This chapter gives a very useful summary of the key difference between assessment for learning and assessment of learning. Christodoulou suggests that the perversion of AfL is partially to do with Ofsted and the DfE confusing the two types of assessment. However, she goes on to assert that the main reason why AfL has failed is that many teachers subscribe to a generic skills model of education and therefore believe that assessment for learning and of learning are essentially the same. She argues that teachers need to see improvement as the process of deliberate practice. Therefore, to get better at writing an essay about the First World War, they might engage in answering short questions from a textbook, mastering the chronology etc.
I completely agree with Christodoulou's point here, and I certainly think that some aspects of ITT have contributed unhealthily to this over the years. The growing use and perversion of Key Stage 3 levels also contributed to this problem (as Wiliam notes in the preface). However, I think that her implication that the majority of teachers are believers in the "skill based" model of education misses the mark somewhat. Indeed, I could not see any concrete research supporting the notion that the majority of teachers have bought into the "skills" model. From my experience working in schools, most history teachers I know engage in deliberate practice when getting their pupils to improve at history (and I am yet to meet a maths teacher who doesn’t believe in deliberate practice). Where this breaks down, and where I do tend to agree more with Christodoulou’s assertion, is at GCSE. Here the temptation is to practice exam questions or “exam skills” over and over to the detriment of other aspects of deliberate practice.
Unlike Christodoulou, I would argue that many teachers have been put in a situation where they have accepted (or feel they have to accept) the generic “skills model”, even when it runs contrary to how they might prefer to teach. This, in my opinion has been driven much more significantly by Ofsted than Christodoulou suggests. Many senior leaders have responded to Ofsted pressures by reducing the professional freedoms of their staff and pushing “generic skills” models of teaching. I can list scores of whole school initiatives which have shoved generic skills and assessment of learning to the fore in schools – notably those which have replaced KS3 levels with generic criteria from the GCSE mark schemes. In many ways I would argue that this is connected to the promotion of effective “leaders” over those whose educational pedagogies might have been more sound. These directives get the support of a small core of people who also subscribe to the “generic skills” model, and so a hegemony is created.
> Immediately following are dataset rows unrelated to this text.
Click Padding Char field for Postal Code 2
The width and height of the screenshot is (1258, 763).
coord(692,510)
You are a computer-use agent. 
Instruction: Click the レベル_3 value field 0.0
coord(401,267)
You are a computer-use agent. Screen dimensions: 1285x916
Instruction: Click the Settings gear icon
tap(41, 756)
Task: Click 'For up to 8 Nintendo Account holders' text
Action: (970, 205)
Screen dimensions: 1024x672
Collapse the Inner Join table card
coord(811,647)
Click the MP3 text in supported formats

Many teachers who are uneasy with this shift either do not have the confidence to challenge such directives from above, or lack the rigorous training and professional knowledge to offer a reasoned challenge (an issue of how teachers are trained on which I have written before).
I also think exam boards have played a major role in a way that Christodoulou does not acknowledge here either. The simple fact is that deliberate practice and generic skills have often been synonymous at GCSE. Mark schemes in history have hitherto demanded that students provide 2 points on one side, 2 points on another, and a conclusion, for example. The increasing shift towards limited examinations training has meant that knowledge in such exams is rarely taken fully into account where exam structures are followed. Therefore the pragmatic classroom practitioner teaches “exam skills” in full knowledge of the fact that these are not synonymous with teaching history (or English, or science, or whatever). Again, there are some who miss this distinction, but it is notable that many history teachers see GCSE as an odd deviation from proper history teaching at Key Stages 3 and 5.
In essence, I agree completely with Christodoulou’s concerns and her analysis of the problem, however I think that she paints the reason for this problem as one of educational aims in stark blank and white. In reality I would suggest this is a multifaceted, three-dimensional sculpture including significant aspects of power and control, mixed with aspects of pragmatism, ideology, idealised leadership, ignorance, and wrong-headedness. Of course, at this juncture, I accept that she may well cover these other aspects in the following chapters.